» EXERCISE REQUIREMENTS:
1. From the fried turkey thread, extract everything from "Great now I'm" down to "into the meat.", word for word.
2. Continue the forum thread about fried turkey and Thanksgiving food from the point where it stops.

» SOURCE:
= = =

It is not greasy.  It doesn't even come close to fried chicken.  The skin is seared and keeps all of the marinade in and the grease out.    

Great now I'm hungry...


----------



## Pepper (Nov 23, 2004)

If you don't eat the skin, it makes no difference whether your turkey/chicken is fried, baked, grilled or whatever. The oil DOES NOT soak into the meat.


----------



## tucker01 (Nov 23, 2004)

Why would you not eat the skin


----------



## I Are Baboon (Nov 23, 2004)

I had fried turkey for the first time this past summer at a mountain bike race.  HOLY SHIT was it good!  As I was eating it, I was just shaking my head (like this -->   ) in disbelief.  Best turkey I ever had.


----------



## Randy (Nov 23, 2004)

Yeah, what good is a Turkey without the skin.
I feel the same about chicken.  I love the skin.  For one it makes a world of difference when cooking.  The skin helps to keep all the moisture and juices in the chicken.  And really adds to the flavor.

I know the reason people don't eat skin "The fat."   But hell it's Thanksgiving,  screw the diet... Eat and be Merry.  I don't think a little skin adds that much fat anyway, but not sure?

All I can say is I wish Thankgiving would hurry up and get here so I can get rid of this stupid Turkey Avatar


----------



## JLB001 (Nov 23, 2004)

Mom is having a fried turkey and a spiral cut ham.  Today at work we had fijita's!


----------



## Randy (Nov 23, 2004)

I tried one of those spiral hams from Costco and it was awsome...

= = =

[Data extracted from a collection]
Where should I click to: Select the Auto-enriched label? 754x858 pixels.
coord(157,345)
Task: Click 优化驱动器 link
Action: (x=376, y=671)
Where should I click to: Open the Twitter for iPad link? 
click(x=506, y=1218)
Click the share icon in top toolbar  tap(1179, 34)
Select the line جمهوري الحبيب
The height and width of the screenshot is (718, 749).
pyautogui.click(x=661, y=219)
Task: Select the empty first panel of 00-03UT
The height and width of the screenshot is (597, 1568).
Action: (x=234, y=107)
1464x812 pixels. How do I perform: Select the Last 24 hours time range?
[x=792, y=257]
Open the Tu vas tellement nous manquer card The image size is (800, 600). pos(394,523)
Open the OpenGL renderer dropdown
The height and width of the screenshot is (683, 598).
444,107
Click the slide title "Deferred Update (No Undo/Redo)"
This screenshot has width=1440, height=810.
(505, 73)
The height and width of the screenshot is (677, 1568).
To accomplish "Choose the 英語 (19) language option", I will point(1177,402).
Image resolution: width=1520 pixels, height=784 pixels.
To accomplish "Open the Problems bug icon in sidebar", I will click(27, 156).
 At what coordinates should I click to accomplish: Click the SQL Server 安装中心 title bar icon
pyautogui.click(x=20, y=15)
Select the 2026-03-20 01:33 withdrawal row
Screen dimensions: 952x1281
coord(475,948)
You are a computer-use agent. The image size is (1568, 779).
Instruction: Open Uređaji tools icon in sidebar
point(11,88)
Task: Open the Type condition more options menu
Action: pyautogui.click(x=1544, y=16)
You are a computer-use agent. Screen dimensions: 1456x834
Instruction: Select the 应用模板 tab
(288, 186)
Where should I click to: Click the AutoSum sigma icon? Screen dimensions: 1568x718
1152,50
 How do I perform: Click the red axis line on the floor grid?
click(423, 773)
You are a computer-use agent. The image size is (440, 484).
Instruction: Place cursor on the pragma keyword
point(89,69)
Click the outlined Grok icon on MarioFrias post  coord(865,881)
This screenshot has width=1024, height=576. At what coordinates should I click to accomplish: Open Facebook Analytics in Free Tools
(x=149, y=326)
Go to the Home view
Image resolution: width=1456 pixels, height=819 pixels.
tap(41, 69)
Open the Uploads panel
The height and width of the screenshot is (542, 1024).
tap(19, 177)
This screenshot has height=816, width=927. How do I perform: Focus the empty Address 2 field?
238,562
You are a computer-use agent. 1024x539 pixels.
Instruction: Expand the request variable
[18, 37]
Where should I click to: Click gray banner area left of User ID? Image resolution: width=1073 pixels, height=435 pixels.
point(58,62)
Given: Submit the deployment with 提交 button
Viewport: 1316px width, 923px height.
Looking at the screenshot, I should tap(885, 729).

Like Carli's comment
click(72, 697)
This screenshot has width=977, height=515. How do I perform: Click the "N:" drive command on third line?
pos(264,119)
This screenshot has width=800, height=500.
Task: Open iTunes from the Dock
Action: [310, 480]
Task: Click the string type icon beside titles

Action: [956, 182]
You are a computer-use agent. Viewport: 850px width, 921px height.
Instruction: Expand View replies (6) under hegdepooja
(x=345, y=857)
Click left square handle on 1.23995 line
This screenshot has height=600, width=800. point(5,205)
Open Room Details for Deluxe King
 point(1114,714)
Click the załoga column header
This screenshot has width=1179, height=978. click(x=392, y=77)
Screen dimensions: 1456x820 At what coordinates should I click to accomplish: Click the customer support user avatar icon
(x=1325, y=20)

= = =

» ANSWERS PER TASK:
1.
Great now I'm hungry...


----------



## Pepper (Nov 23, 2004)

If you don't eat the skin, it makes no difference whether your turkey/chicken is fried, baked, grilled or whatever. The oil DOES NOT soak into the meat.

2.
I couldn't believe how handy the precut ham was.  You just cook and serve with no cutting involved.  Would be nice if turkeys could be that way too, but would be kind of hard I guess having to do the stuffing thing and all


----------



## ReelBigFish (Nov 23, 2004)

yeah we've deep fried turkeys for thanksgiving and other occasions for about 8 years now. They are damn good and not greasy at all as long as you do it right. because the grease seals up the outside of the turkey and the rest cooks on the inside. Its awesome, we make our own injecting sauce too, its good! But this year we are going for the traditional oven cooked since we haven't done it in a while.


----------



## ZECH (Nov 23, 2004)

I Are Baboon said:
			
		

> I had fried turkey for the first time this past summer at a mountain bike race.  HOLY SHIT was it good!  As I was eating it, I was just shaking my head (like this -->   ) in disbelief.  Best turkey I ever had.


I tired to tell you two years ago! I know good food


----------



## ZECH (Nov 23, 2004)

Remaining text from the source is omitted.